While the protest was short-lived, it already had the intended effect. Instagram quickly prioritized rolling back the changes it had made to the site – most of which revolved around pushing video-based content via Reel recommendations and a full-screen feed.

2022 was not the year of the underdog

For a year that began with the Russian invasion of Ukraine, 2022 certainly did not belong to the underdog. In September, Adobe announced that it would acquire Figma for $20 billion, taking out one of its biggest rivals in the realm of digital design.

In what could be seen as an eerie coincidence, McKinsey released the results of their survey on Digital Trust –  and how it truly matters.

The month of September also witnessed the largest strike of private-sector nurses in U.S. history when 15,000 nurses walked out in Minnesota to protest understaffing and overworking. The American Hospital Association (AHA) estimated that there would be a loss of 500,000 clinical professionals by the end of the year. Alarmingly, one in five healthcare workers left the field since the COVID-19 pandemic began. Source

On October 20, 2022, U.S. Surgeon General Dr. Vivek Murthy, released five components of a healthy workplace stating, 

“Organizational leaders, managers, supervisors, and workers alike have an unprecedented opportunity to examine the role of work in our lives and explore ways to better enable all workers to thrive within the workplace and beyond.”

If you thought Adobe’s takeover of Figma was bad…

One of the first things that the new owner of Twitter, Elon Musk decided was that users would have to pay $8 a month to keep their blue verification check marks. Not surprisingly, the consequences following this decision went south as soon as it launched, with a blue check appearing next to an account pretending to be George W. Bush, which tweeted, “I miss killing Iraqis” with a sad-face emoji.

While the “pay for the tick” program was paused by Thanksgiving, another microblogging site, Tumblr had the last laugh as it welcomed the internet’s weirdos with open arms

Speaking of weird things influencing humanity by way of the internet, “Algospeak” became increasingly common across the Internet as users sought to bypass content moderation filters on social media platforms such as TikTok, YouTube, and Instagram.

Thus, the LGBTQ community became the“leg booty” community, and users talked about “becoming unalive” in order to have frank conversations about mental illnesses giving rise to suicidal thoughts.

Life always finds a way!

Yes, there’s more of the same… 

Taylor Swift’s Eras Tour and the Ticketmaster fiasco was one dumpster fire that refused to die down, sparking furious debate over monopolies and how concert tickets are sold. 
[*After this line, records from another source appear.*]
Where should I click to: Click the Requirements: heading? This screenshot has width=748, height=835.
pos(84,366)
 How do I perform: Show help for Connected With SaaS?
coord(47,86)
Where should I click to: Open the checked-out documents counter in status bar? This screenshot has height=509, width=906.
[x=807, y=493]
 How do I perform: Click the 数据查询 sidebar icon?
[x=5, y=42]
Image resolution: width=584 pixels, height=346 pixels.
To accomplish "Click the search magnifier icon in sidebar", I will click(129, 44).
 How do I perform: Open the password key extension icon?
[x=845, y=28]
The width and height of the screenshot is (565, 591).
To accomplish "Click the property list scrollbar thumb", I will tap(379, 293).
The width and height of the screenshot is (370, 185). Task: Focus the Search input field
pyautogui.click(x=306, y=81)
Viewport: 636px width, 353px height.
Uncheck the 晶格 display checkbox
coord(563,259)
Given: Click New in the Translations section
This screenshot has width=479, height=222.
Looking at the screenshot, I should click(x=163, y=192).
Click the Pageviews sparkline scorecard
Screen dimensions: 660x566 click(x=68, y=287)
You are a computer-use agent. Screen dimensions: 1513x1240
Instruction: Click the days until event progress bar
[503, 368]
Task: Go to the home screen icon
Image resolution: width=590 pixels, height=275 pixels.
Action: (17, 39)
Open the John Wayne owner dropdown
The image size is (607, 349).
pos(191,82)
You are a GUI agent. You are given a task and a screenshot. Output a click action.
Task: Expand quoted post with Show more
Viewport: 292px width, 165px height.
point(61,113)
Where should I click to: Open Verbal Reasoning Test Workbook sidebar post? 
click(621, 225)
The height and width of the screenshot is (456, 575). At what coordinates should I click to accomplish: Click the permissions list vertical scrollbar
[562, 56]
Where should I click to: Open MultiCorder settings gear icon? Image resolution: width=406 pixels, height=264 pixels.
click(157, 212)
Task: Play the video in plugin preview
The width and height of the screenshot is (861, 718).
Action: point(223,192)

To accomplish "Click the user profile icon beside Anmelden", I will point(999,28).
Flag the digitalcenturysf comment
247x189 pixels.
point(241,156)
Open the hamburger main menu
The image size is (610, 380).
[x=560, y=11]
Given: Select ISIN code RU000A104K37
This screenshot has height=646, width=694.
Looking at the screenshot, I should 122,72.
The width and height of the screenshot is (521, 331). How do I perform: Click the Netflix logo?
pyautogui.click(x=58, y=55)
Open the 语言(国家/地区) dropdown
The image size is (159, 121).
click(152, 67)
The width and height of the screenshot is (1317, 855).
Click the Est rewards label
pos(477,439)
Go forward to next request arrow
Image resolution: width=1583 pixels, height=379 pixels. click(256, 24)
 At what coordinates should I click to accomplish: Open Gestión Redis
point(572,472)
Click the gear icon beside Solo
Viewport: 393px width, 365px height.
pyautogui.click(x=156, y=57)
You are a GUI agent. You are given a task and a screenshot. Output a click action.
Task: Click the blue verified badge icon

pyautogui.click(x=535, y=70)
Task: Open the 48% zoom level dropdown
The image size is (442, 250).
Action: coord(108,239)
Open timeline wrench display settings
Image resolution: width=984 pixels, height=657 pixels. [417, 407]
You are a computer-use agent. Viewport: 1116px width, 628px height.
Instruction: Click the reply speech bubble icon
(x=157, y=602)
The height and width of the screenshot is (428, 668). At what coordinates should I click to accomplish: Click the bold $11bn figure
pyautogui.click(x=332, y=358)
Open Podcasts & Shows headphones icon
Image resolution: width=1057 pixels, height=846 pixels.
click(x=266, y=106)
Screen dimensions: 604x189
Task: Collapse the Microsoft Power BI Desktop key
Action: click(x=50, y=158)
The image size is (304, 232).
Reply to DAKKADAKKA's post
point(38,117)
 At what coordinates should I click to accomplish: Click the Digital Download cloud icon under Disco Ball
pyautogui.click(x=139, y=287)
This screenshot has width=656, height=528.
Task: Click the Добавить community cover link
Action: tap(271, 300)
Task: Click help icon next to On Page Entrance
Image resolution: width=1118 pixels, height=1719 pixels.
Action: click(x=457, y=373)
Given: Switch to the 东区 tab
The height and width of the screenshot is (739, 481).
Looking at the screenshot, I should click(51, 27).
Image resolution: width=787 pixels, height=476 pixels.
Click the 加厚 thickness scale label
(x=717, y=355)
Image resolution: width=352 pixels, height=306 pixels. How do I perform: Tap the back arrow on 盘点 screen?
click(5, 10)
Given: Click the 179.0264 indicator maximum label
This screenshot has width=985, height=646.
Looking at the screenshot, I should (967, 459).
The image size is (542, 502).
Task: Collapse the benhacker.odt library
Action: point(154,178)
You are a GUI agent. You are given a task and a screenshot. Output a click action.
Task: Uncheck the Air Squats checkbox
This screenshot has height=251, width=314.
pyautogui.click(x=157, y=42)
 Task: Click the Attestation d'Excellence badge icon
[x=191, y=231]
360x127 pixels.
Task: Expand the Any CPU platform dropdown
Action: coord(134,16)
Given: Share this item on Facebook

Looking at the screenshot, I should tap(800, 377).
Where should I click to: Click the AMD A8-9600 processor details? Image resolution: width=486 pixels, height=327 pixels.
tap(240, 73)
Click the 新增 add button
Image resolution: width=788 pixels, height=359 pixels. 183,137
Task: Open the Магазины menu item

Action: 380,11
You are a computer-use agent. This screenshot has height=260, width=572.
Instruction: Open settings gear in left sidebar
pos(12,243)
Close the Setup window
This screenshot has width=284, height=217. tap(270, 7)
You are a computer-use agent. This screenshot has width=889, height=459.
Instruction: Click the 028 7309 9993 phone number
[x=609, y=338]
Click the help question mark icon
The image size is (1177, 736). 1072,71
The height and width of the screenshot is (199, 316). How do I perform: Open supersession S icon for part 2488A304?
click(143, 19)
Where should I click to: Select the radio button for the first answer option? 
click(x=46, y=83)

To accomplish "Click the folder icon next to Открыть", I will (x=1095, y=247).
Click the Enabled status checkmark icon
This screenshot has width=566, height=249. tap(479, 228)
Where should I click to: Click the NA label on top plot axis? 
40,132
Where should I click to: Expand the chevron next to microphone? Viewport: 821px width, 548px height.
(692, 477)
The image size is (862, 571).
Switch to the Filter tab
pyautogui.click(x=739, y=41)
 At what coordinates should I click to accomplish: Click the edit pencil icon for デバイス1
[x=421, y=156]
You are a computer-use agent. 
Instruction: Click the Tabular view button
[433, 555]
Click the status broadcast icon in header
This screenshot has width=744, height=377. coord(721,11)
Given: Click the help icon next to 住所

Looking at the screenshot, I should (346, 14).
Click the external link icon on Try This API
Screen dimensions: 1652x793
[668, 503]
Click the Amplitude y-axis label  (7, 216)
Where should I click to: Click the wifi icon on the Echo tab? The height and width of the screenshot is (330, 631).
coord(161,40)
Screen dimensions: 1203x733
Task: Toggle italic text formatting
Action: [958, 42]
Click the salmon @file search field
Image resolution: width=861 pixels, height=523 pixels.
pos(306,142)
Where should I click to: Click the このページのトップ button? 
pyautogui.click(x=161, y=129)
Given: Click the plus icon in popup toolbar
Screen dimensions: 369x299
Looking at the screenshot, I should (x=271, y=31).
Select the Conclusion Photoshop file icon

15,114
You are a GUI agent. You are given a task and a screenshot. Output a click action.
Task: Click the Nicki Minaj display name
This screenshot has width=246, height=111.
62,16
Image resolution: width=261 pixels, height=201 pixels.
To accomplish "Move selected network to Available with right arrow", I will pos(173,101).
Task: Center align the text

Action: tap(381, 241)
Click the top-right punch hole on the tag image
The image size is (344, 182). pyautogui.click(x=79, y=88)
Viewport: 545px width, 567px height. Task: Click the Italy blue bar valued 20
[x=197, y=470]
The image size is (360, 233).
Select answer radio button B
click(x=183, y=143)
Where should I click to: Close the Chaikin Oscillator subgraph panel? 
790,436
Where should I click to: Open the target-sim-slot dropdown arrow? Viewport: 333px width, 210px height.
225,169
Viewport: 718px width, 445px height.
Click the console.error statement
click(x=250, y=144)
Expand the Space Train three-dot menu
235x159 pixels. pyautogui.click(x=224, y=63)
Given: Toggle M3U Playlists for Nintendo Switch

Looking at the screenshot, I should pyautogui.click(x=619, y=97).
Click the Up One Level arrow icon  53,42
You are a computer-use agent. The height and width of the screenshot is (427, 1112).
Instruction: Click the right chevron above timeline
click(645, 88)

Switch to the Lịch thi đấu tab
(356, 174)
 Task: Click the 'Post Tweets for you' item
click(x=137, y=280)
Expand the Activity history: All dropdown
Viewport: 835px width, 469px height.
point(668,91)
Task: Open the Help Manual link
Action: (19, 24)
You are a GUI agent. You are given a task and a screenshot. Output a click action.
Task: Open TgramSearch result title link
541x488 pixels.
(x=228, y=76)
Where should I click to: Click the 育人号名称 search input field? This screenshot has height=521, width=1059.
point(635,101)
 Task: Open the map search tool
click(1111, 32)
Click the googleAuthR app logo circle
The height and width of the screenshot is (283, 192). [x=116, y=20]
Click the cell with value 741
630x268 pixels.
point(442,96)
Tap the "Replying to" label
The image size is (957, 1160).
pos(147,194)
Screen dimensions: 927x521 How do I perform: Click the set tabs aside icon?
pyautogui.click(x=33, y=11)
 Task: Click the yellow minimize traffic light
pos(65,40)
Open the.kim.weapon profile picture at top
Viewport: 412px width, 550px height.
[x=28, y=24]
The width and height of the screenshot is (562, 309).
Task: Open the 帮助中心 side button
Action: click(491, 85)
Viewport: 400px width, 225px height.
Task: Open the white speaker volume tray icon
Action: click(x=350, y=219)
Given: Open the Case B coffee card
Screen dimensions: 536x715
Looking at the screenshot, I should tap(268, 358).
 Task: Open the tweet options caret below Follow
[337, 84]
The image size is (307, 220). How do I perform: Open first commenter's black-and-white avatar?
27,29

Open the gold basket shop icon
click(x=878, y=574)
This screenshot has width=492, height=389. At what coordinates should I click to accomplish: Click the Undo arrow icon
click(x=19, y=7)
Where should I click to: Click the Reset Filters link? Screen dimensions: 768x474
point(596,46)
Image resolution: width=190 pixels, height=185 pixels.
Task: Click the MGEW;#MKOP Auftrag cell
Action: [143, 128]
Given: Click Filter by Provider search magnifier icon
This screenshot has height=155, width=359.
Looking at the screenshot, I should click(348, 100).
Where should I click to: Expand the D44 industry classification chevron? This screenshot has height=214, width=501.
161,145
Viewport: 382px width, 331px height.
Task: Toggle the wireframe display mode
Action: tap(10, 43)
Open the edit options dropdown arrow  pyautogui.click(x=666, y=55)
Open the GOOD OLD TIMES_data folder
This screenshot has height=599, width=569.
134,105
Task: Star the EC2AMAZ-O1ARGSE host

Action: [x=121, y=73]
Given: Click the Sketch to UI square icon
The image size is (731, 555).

Here’s a short stroll down memory lane for context. Ticketmaster entered the nascent computerized ticketing industry in the 1970s via some ingenious innovation. Soon enough, it gained power via a rather different method: aggressive acquisition of the competition. It started by swallowing the small fish such as Ticketron, up until its most notable acquisition when the company merged with Live Nation, a juggernaut in show promotion and venue ownership/operation.

As the first round of ticketing for Taylor Swift’s Eras Tour began in November, it just as swiftly turned into an epic train wreck of sorts. Ticketmaster’s system was underprepared and overloaded, leading to fan complaints of brutal queues and failed checkouts, culminating in a Congressional hearing. 

And just as it was time to set up the Christmas lights, two AI-based tools, Lensa AI and Chat GPT, were in the news stirring conversations around terms of use, digital privacy, and the like. 

2022 ended with the rather dramatic and catastrophic collapse of cryptocurrency giant FTX and the arrest of CEO Sam Bankman-Fried. What followed was stunned investors who discovered that maybe it’s not such a great idea to trust your money to a company with an impossible-to-comprehend business model.

And to round up, for those of you TL;DR people who prefer a visual recap, head to Google’s Year in Search. Be warned, they won’t be able to paint a vivid picture as we did – at least until their bot gets sentient enough!